Le Bono : c’est là qu’Hugues Mahoas, 47 ans, a poussé, jusqu’au collège et au départ de la famille pour la capitale. « On passait tout l’été à se baigner dans le port : c’était une piscine. » L’eau verte de l’océan Pacifique, « La famille Pirate » la doit au port du Bono. Une entorse au bleu turquoise rêvé par le producteur. Hugues Mahoas aime les fauvistes, les cieux violets et, donc, l’eau verte. Le réalisme, très peu pour lui : il y a l’appareil photo pour cela. Petit, il rêvait devant les paysages et les décors de Peter Pan et d’Alice au Pays des merveilles, signés Mary Blair. Des troncs d’arbres roses et un ciel jaune. Devenu chef décorateur sur les dessins-animés, Hugues Mahoas penche les portes, empile les maisons et peint les frigos en roses. « Grâce à cela on peut aller dans sa tête, dans ses rêves. » 
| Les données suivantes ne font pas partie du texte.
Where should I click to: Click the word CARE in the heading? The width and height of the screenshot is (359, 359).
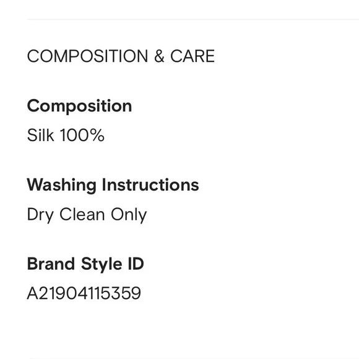pos(192,56)
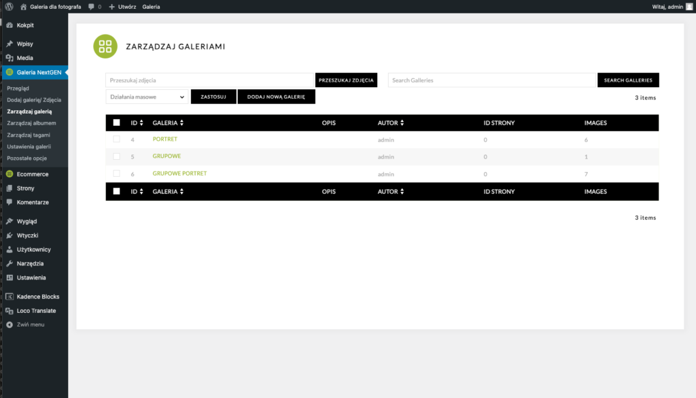The image size is (696, 398).
Task: Sort galleries by the ID column arrows
Action: click(x=141, y=123)
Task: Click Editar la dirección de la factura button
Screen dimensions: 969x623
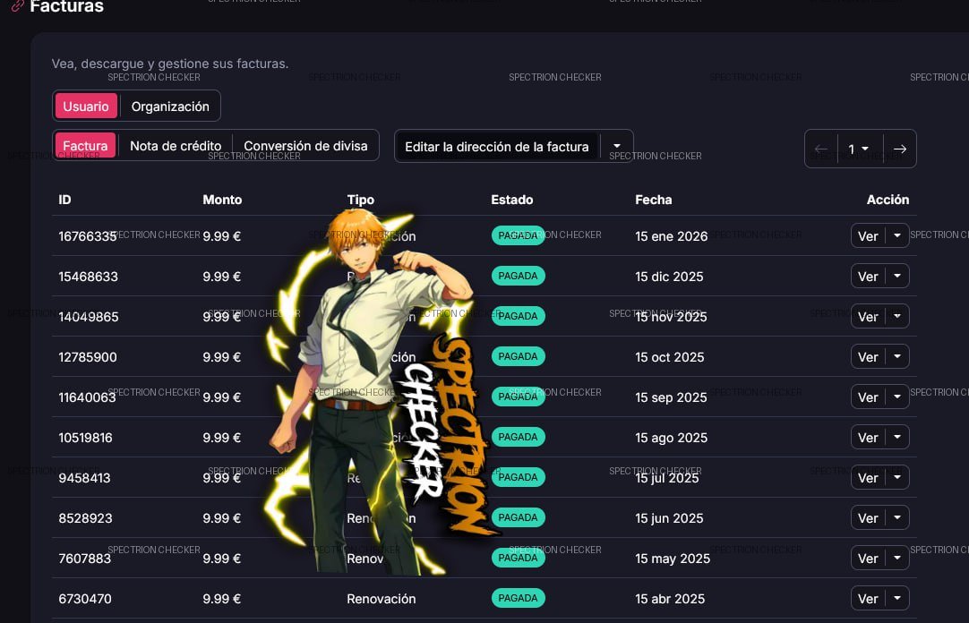Action: (497, 146)
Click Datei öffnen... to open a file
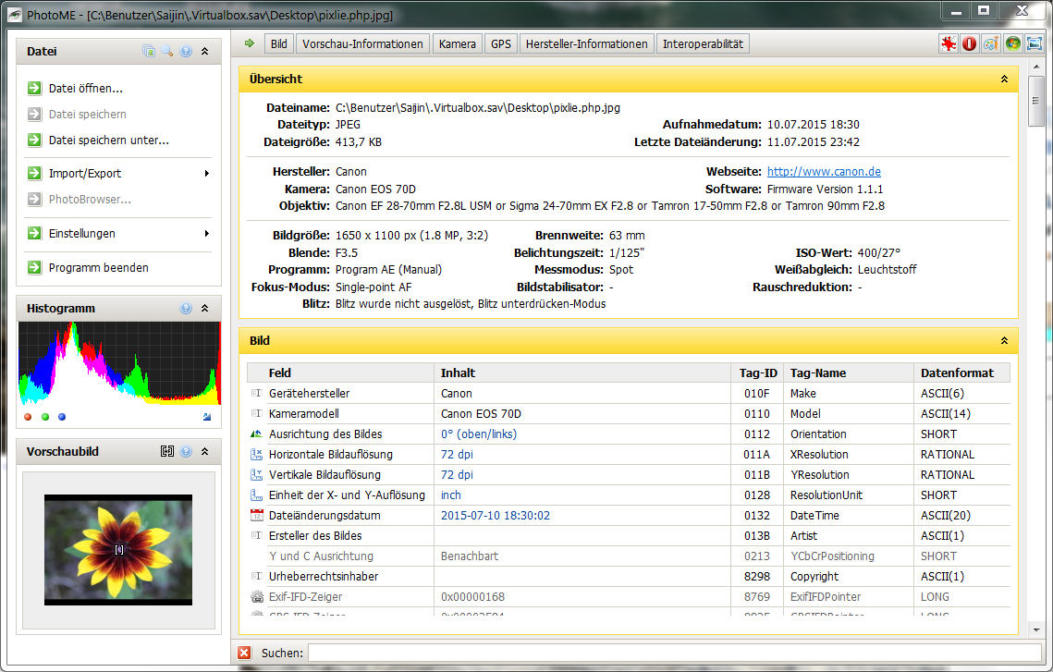 [85, 89]
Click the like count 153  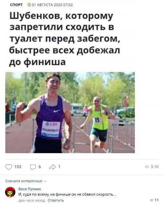[18, 167]
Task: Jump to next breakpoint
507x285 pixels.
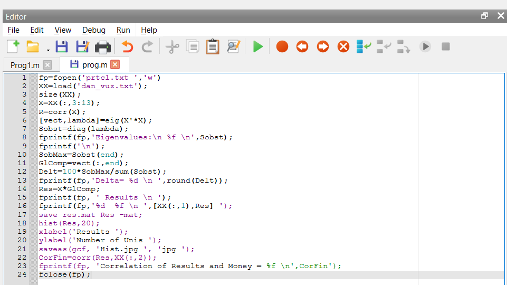Action: 323,47
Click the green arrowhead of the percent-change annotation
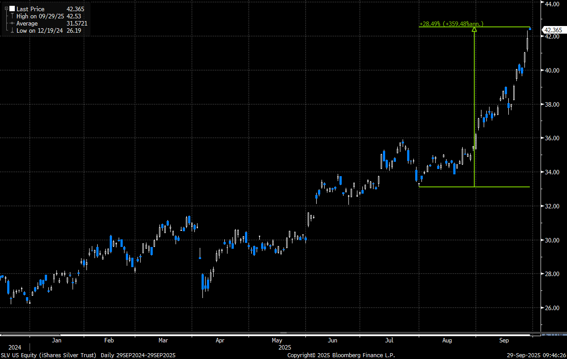 [x=474, y=30]
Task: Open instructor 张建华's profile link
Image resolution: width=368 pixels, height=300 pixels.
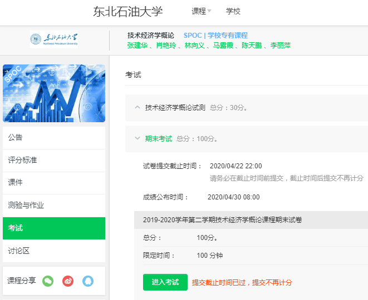Action: (x=138, y=46)
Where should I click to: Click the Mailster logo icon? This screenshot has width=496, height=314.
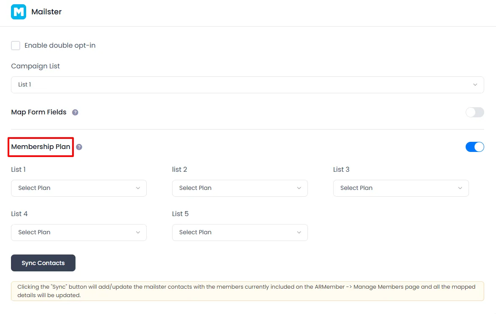coord(18,11)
On passait tout l’été à se baigner dans le port du Bono : c’était une piscine
Enfant, il dessine déjà. Des trois-mâts, des chevaux et des Vierges à l’enfant. Dans la salle du conseil de la mairie du Bono où son grand-père est secrétaire, il est fasciné par une fresque monumentale. En 2005, quand la municipalité lui demande de signer la sienne dans la salle polyvalente voisine, il la dédie « A mon grand-père ». Celui-là même qui, à Quiberon, faisait passer la musique des bouées au large pour des meuglements de vaches nageuses -il faudra quelques années à Hugues Mahoas pour s’apercevoir du subterfuge. Il y repensera en 1994 quand, avant de vivre de son pinceau, le dessinateur part faire son service militaire en Corse. Il est sémaphoriste. Une nuit, une violente tempête balaie l’île. Au matin, Hugues Mahoas est saisi par un tableau tragique : les vaches, fuyant l’orage, se sont jetées à l’eau et ont échoué sur la plage. « La vache, le chat et l’océan » naît alors dans son esprit : l’histoire d’une vache qui fuit son destin de steak haché en allant voir la mer. Le dessin-animé mettra dix ans à éclore sur le petit écran, en 2006.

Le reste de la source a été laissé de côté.